Equally subversive, she thinks, are the play's allusions to Robin Hood. Duke Senior's comradely courtiers are partners rather than subjects, and his court more communal than hierarchic. Together with the animal welfare concerns expressed in the play, the Duke's vegetarian tendencies (which echo the real-life courtier John Harington's) and Orlando's 'challenge to primogeniture' (it is he, after all, who inherits a dukedom), the 'alternative', revolutionary elements of AYL are neatly drawn attention to.

There are some inspired insights. Touchstone's 'dreadful joke', as Dusinberre calls it (about pancakes in 1.2), makes sense if the court performance at Richmond Palace took place on the Shrove Tuesday of 1599, as she thinks highly likely. And Dusinberre further suggests that some of the play's exotic features (like the lion in 3.2.) were matched by the elaborate wood carvings in Richmond's outer court, while Rosalind's reference to Troilus not dying for love might have been accompanied by a gesture to the tapestry depicting Troy hanging in Richmond's Great Hall where plays were performed. In essence, therefore, she sees the palace as the 'perfect ambience' for the play, with its sense of rural retreat and with deer roaming outside its west wall.

But Dusinberre is careful to present the Forest of Arden as more than just a fairy-tale rural retreat. It is a place that represents the challenge of the unfamiliar and of harsh political exile. It is also a place which reflects the real, contemporary world of displacement brought about by land enclosure and political instability (in the year of Essex's fateful Irish campaign).

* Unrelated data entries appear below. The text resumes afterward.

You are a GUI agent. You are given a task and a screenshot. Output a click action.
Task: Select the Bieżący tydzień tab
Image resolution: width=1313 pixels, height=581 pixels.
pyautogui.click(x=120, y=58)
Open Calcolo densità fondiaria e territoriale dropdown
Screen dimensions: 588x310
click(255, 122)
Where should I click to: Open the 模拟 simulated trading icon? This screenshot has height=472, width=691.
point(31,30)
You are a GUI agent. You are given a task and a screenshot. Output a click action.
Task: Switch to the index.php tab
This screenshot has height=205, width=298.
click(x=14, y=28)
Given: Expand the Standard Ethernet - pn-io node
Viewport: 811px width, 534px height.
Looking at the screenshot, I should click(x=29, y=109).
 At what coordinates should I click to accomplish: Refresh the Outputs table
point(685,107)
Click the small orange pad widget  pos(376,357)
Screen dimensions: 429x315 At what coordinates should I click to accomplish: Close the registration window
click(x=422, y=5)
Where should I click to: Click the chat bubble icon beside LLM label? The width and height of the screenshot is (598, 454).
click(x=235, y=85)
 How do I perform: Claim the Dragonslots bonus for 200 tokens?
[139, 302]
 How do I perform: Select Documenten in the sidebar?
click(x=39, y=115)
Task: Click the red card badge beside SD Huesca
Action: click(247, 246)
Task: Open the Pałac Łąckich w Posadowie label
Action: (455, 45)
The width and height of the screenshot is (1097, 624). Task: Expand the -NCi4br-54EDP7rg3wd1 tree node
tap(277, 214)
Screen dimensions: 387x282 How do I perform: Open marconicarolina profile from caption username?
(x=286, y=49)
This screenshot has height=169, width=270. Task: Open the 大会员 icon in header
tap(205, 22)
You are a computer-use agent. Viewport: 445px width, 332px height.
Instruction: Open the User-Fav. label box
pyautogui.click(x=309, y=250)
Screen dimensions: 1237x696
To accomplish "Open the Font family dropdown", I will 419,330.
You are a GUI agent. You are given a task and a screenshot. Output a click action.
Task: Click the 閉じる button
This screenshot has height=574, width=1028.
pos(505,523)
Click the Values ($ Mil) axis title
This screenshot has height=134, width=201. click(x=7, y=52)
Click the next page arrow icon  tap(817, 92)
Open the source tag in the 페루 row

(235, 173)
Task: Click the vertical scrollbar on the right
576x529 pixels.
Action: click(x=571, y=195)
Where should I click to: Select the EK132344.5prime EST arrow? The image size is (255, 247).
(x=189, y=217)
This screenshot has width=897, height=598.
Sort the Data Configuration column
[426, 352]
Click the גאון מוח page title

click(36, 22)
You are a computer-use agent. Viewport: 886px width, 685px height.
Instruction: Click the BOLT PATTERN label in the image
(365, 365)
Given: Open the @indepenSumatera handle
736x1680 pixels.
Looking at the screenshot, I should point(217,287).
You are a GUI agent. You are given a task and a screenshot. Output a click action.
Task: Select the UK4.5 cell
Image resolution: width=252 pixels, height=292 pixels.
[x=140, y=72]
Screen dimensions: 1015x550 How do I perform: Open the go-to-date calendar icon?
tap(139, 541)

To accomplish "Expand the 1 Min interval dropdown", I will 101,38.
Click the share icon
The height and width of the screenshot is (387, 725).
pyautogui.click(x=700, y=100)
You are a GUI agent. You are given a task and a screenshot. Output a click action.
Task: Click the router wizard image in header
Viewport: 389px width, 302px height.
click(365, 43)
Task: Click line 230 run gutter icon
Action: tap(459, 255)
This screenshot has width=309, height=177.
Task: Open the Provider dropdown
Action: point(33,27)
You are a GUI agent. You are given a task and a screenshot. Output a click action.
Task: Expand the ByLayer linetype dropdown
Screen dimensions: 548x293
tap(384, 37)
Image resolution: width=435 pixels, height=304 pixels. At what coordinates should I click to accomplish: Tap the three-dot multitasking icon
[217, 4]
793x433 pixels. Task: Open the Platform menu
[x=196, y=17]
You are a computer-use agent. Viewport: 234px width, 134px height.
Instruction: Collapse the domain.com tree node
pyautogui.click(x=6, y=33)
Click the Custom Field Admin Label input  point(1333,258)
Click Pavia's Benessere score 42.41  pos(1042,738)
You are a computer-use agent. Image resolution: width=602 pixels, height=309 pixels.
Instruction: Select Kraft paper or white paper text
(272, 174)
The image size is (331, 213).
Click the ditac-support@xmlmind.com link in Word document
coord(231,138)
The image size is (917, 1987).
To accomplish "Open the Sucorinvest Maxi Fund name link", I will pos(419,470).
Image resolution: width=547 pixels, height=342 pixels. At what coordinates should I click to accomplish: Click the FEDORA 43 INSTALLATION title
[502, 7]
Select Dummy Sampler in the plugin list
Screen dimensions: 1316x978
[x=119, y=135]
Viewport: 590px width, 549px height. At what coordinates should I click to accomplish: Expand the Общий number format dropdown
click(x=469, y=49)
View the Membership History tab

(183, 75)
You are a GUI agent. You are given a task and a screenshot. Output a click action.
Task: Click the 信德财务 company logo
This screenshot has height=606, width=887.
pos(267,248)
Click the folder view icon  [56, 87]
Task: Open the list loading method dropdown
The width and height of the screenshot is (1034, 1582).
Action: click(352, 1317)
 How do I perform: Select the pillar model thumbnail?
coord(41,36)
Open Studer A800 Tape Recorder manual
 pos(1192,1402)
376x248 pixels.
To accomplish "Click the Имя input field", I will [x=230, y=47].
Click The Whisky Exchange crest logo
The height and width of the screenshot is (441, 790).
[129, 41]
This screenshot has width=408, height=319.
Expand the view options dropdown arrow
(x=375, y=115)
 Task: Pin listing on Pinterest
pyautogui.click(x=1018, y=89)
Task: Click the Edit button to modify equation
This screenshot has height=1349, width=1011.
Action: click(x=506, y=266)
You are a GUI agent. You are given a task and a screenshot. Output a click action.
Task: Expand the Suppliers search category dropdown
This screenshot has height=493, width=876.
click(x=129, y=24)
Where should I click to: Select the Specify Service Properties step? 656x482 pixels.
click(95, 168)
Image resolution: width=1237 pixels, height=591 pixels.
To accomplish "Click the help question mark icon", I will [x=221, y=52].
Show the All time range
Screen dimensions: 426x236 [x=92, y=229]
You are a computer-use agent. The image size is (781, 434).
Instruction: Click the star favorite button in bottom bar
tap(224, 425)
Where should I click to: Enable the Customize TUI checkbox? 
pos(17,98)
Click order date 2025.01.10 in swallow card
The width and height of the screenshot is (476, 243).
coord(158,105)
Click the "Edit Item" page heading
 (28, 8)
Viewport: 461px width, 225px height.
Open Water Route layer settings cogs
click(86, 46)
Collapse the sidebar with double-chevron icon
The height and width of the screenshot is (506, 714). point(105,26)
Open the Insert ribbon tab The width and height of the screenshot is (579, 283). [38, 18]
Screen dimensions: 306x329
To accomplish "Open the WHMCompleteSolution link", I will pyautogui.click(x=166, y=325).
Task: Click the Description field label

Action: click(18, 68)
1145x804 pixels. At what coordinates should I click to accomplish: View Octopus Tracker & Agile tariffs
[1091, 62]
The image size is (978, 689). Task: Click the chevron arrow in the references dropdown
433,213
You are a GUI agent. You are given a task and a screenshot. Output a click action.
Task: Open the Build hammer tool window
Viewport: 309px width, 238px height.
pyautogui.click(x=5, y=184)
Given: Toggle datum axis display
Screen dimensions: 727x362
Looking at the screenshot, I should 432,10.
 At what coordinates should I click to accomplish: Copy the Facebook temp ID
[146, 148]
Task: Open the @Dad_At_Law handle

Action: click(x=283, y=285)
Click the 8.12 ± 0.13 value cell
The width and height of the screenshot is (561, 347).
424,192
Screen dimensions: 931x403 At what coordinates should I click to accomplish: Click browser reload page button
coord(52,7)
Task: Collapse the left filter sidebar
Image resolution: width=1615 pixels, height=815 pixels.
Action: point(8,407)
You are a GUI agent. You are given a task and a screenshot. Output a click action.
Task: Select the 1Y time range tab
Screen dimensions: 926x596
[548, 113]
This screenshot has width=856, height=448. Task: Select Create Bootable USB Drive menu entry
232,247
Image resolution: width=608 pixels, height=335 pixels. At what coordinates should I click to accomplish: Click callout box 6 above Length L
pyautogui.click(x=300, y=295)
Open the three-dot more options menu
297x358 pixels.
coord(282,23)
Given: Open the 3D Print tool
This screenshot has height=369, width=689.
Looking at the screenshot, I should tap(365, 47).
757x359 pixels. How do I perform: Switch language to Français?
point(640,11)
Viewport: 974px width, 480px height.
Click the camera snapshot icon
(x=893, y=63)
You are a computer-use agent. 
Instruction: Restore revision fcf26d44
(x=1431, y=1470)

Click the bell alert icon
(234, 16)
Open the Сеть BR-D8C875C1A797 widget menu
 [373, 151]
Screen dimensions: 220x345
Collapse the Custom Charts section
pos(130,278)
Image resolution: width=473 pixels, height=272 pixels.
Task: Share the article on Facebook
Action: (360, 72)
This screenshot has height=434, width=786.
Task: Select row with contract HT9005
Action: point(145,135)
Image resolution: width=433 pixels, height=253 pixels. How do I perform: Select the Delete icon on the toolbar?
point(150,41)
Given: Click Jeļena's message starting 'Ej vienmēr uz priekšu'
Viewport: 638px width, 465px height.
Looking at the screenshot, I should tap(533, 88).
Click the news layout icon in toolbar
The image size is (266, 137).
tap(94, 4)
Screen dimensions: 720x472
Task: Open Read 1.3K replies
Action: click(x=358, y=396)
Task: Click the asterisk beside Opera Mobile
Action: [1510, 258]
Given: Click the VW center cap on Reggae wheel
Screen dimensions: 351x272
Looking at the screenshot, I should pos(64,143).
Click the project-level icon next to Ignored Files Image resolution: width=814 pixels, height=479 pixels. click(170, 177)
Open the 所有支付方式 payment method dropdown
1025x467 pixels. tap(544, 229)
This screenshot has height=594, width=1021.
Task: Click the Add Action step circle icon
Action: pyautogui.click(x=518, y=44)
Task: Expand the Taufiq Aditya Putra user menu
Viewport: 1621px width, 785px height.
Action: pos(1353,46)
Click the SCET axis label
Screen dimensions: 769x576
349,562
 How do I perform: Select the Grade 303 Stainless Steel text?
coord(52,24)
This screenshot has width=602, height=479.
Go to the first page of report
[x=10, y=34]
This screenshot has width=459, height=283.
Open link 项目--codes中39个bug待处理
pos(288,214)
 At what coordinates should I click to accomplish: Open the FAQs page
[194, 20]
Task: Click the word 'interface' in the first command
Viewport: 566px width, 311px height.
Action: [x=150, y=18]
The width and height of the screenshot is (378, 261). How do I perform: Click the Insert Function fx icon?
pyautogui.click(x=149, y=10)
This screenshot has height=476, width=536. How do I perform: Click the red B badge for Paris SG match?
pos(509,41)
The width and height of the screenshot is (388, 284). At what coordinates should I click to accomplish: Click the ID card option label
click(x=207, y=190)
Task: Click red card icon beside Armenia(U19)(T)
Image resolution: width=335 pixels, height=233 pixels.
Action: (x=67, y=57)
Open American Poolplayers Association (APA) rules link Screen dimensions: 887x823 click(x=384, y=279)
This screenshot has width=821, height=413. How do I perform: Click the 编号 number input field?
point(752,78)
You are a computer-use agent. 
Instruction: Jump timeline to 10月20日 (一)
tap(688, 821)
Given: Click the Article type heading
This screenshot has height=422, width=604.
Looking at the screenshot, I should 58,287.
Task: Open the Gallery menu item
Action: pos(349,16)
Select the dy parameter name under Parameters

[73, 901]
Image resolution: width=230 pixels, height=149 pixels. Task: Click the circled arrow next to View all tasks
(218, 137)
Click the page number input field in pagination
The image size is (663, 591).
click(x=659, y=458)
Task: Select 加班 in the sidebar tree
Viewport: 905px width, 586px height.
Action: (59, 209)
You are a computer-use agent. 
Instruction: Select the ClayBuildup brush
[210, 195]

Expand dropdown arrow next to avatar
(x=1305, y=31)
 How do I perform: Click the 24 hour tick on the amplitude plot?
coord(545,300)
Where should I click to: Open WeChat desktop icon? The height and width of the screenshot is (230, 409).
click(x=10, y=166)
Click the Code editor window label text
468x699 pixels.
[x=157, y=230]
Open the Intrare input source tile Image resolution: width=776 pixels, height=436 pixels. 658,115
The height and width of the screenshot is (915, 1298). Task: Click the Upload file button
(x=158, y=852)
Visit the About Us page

The Introduction is also radical and illuminating in its discussion of Elizabethan play reading. Dusinberre argues that AYL is particularly rewarding as a text to be read at leisure and that its wordplay is often better appreciated on the page than on the stage. She argues that puns such as Touchstone's 'faining/feigning' 'could only be appreciated by readers'. Dusinberre examines a recent school of thought (led by Lukas Erne) inclining to the view that not only did the printed word add an extra witty dimension, but that Shakespeare actively took readers into account when writing plays.

The comprehensively researched Commentary is equally impressive. It bears testimony to the rich heritage of Shakespearean scholarship which has unearthed a staggering amount of detail about the halcyon period of English drama, 1590-1610. This edition will probably allow for as full an appreciation of the play as is currently possible.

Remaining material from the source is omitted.